From carbon skeletons to terpenoids biosynthesis

The existence of starches in SW has been proved by most tree species containing HW [26, 29, 47]. As we can see, starch concentration in TZ was dramatically reduced, and histochemical results suggested starches decreased. The most important contributors to starch and sucrose metabolism were sucrose synthase (SuSy) and alpha-amylase (AMY) [6, 48, 49]. Our study found that both transcripts encoding by these enzymes were up-regulated 28–85 and 7-172 times in TZ than in SW, respectively. Moreover, Transcripts related to amino sugar and nucleotide sugar metabolism and pentose phosphate pathway were also up-regulated in TZ. These findings indicated that sugar metabolism was diverted downstream to produce precursors to the terpenoid backbone.

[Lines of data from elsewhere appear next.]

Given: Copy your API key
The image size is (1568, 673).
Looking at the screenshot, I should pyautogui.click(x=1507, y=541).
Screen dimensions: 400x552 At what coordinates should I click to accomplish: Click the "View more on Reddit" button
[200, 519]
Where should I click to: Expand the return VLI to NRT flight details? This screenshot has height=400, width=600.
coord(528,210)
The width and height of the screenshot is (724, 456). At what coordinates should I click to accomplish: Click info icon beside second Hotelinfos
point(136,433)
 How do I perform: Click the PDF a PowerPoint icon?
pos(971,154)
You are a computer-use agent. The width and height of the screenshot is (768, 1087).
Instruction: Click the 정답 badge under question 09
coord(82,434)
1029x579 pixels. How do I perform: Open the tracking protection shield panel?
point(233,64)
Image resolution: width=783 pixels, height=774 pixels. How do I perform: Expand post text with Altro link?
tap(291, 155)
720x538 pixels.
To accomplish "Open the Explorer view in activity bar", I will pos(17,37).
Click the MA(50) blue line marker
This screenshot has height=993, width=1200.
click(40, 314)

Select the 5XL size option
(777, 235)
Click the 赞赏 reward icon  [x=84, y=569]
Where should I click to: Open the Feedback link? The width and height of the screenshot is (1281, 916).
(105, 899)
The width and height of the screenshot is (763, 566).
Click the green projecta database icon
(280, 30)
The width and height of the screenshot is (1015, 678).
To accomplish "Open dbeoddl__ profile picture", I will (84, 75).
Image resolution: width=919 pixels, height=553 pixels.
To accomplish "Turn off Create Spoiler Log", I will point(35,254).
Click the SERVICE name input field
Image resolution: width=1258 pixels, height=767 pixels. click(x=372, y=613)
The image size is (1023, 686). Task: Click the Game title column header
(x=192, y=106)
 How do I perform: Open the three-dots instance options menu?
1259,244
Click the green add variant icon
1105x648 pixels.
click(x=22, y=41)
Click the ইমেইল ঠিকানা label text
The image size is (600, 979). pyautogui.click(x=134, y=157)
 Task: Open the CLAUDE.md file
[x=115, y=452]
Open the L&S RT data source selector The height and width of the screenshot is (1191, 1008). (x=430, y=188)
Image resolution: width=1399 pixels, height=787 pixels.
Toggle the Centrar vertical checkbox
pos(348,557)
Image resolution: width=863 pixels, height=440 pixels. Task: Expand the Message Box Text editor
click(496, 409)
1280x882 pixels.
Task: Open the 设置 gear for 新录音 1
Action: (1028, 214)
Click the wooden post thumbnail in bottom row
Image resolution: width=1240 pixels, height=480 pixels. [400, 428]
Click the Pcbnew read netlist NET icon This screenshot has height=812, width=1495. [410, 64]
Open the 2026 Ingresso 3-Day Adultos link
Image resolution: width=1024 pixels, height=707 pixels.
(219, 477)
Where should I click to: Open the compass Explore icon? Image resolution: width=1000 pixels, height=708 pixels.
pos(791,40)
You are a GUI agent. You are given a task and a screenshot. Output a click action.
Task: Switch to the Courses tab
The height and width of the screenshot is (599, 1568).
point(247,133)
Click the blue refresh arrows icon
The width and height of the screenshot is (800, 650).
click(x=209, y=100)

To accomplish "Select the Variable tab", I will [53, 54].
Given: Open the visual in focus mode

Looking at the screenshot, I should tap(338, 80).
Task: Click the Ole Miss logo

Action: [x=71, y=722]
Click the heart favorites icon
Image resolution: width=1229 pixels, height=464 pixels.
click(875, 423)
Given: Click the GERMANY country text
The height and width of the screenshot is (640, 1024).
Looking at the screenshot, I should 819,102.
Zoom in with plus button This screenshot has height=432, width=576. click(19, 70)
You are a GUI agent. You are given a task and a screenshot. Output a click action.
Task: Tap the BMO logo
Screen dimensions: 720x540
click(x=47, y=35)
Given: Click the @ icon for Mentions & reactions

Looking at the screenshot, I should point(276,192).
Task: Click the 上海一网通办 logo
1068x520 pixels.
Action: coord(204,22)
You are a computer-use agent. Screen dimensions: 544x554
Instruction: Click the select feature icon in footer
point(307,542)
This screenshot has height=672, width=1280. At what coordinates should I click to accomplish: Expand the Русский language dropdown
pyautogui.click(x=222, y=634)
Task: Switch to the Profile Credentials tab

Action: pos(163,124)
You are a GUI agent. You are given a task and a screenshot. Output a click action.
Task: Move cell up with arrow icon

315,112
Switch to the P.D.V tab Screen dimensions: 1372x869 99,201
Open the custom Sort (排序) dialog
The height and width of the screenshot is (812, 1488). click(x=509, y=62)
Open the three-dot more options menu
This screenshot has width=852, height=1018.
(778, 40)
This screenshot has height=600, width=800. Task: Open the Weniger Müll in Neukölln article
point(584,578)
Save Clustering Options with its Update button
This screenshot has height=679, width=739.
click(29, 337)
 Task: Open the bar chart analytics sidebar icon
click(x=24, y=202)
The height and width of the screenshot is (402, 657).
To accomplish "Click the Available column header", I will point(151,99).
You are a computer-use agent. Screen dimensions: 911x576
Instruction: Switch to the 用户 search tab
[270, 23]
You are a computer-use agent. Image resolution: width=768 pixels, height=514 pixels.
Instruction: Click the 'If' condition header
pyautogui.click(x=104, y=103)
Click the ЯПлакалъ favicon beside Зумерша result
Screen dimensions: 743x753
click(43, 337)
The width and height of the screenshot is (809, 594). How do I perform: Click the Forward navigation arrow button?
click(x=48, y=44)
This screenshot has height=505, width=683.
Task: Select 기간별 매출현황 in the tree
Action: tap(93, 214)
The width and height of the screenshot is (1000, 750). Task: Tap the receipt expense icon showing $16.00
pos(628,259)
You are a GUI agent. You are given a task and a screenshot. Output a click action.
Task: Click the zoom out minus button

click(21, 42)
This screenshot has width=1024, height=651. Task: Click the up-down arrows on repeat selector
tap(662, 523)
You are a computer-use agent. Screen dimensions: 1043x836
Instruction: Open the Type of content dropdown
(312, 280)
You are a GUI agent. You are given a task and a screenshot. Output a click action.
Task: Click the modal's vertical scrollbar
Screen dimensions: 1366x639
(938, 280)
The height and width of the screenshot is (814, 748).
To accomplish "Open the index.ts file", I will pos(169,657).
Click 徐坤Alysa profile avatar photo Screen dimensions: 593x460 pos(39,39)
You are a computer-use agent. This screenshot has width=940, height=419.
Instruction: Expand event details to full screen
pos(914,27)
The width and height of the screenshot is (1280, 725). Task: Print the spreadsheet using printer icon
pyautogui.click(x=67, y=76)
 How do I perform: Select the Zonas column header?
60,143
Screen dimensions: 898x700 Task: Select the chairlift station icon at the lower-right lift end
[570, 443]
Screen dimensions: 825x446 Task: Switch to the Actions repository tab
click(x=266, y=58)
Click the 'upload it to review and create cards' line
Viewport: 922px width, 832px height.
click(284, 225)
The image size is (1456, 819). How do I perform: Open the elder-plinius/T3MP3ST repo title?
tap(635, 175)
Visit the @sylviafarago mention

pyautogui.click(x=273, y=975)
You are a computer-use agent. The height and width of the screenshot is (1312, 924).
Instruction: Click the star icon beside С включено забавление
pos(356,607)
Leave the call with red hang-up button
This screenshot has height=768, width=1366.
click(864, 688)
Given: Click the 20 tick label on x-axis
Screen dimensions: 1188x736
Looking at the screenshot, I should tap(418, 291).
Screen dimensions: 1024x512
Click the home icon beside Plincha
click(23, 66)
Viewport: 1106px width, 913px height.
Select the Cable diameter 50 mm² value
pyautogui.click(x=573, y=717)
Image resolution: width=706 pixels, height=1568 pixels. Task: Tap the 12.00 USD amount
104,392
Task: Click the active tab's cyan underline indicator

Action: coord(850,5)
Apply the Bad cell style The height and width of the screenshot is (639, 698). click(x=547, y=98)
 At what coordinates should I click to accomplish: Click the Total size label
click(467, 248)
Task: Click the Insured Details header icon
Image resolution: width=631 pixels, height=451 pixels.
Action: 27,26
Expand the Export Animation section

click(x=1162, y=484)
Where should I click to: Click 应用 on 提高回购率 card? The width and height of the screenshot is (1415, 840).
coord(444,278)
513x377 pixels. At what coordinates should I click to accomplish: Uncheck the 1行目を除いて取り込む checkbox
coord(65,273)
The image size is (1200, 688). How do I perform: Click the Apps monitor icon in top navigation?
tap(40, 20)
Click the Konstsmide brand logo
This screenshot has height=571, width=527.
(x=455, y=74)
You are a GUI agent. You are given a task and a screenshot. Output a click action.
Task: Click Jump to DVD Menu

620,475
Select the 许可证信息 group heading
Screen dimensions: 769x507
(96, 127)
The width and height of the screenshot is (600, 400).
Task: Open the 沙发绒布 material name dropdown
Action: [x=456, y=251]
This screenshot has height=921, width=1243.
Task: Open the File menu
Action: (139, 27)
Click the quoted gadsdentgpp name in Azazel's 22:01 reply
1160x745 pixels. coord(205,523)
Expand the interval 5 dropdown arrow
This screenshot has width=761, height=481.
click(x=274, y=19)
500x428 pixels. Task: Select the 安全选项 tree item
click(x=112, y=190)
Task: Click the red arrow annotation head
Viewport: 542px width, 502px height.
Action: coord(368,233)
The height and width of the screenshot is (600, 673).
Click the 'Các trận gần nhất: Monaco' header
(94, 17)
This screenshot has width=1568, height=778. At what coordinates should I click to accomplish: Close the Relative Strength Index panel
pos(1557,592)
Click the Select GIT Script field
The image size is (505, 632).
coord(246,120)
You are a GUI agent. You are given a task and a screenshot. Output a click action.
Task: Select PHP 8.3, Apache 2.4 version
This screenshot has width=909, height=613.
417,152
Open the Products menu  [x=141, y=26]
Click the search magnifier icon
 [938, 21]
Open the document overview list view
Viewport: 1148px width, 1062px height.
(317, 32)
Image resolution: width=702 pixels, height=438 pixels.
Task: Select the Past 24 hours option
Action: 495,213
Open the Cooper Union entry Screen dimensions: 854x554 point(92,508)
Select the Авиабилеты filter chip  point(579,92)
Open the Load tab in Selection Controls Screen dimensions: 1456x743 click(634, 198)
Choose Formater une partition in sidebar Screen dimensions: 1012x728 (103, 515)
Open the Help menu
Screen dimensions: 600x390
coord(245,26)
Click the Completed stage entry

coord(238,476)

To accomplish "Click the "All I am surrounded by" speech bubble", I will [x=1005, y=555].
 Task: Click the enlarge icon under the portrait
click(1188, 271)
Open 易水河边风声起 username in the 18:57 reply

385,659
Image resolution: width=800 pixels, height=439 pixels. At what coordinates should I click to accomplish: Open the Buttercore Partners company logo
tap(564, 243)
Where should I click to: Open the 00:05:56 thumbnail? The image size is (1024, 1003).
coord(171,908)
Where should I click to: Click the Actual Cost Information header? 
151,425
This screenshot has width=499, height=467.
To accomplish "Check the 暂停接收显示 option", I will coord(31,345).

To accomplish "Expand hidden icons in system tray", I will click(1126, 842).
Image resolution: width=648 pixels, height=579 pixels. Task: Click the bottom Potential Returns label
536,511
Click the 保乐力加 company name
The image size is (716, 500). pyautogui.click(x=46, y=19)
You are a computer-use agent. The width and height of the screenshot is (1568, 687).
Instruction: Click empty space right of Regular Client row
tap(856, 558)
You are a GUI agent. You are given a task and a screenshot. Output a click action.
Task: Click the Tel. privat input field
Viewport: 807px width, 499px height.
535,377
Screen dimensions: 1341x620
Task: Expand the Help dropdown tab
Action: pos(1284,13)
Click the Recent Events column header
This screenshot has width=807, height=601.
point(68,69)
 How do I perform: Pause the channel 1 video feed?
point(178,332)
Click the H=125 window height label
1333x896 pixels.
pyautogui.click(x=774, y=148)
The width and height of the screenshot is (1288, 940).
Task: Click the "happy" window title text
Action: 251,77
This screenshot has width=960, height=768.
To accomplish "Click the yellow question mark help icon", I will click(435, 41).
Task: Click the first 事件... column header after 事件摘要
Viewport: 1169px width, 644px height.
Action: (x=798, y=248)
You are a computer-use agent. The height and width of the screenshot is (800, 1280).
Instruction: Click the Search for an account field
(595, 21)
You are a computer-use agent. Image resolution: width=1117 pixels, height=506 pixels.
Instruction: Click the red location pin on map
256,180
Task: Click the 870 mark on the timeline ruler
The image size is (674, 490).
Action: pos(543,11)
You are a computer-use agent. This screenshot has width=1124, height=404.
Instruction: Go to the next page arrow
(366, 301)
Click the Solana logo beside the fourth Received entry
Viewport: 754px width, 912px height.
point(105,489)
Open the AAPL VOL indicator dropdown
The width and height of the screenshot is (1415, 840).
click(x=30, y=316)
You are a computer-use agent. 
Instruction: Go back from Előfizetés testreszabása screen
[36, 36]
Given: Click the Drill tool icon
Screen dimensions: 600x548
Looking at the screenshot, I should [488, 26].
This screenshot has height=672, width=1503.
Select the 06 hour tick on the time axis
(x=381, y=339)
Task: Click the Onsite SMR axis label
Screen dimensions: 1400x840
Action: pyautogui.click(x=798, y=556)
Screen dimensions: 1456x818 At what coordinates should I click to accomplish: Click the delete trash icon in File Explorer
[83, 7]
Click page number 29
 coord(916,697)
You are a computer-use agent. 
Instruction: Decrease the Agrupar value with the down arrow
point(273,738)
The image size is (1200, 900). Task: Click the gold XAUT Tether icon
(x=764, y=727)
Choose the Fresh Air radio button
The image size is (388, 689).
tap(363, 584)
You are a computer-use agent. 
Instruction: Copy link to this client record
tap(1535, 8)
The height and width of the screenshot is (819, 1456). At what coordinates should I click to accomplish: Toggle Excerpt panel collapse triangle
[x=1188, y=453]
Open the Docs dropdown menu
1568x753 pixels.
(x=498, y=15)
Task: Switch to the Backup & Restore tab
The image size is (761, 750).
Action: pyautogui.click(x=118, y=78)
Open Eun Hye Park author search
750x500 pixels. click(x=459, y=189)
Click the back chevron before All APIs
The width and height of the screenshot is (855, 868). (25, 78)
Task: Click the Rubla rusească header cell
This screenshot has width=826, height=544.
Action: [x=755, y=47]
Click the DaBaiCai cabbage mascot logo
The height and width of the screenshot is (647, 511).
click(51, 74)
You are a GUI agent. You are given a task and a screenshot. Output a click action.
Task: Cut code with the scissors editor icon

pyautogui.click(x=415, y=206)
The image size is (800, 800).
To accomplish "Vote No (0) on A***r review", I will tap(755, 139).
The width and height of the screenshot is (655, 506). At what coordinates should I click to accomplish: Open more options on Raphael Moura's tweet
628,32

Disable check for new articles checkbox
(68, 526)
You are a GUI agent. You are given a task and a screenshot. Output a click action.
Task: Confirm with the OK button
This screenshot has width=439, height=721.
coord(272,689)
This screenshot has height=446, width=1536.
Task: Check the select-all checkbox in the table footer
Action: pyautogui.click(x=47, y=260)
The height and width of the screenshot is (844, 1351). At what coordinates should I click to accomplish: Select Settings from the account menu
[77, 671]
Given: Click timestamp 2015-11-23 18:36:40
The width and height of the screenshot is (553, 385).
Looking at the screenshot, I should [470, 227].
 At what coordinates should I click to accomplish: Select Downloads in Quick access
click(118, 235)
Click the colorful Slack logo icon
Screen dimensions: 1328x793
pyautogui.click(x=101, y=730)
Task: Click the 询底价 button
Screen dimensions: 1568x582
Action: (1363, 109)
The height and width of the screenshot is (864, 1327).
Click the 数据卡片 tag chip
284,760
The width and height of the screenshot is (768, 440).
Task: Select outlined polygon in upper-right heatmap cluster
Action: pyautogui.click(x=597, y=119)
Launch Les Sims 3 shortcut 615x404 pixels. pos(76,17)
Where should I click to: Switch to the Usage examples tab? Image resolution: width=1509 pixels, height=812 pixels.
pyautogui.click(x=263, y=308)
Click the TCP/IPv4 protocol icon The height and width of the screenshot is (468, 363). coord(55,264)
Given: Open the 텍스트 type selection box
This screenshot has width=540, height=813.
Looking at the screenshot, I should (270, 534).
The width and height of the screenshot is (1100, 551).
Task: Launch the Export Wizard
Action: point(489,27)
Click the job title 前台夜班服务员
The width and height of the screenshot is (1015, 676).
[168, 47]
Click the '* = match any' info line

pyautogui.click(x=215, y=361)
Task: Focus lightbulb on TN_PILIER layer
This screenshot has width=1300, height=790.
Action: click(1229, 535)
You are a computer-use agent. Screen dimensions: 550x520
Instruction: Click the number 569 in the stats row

Glycolysis is a transition between sugar metabolism and terpenoid backbone biosynthesis. Hydroxymethylglutaryl-CoA synthase converts acetoacetyl-CoA into 3-hydroxy-3-methylglutaryl (HMG)-CoA, which is essential for terpenoid backbone biosynthesis [50]. Transcripts for the enzyme were significantly up-regulated in TZ than in SW. The mevalonate is a target for metabolic engineering because it supplies precursors for isoprenoid biosynthesis [51]. Mevalonate kinase (MK) and phosphomevalonate kinase (PMK), converted mevalonate into mevalonate-5pp, were strongly found to be up-regulated in TZ. Up-regulation of transcripts may indicate that mevalonate is used not only as a direct source of mevalonic acid but also as a precursor for terpenoid biosynthesis.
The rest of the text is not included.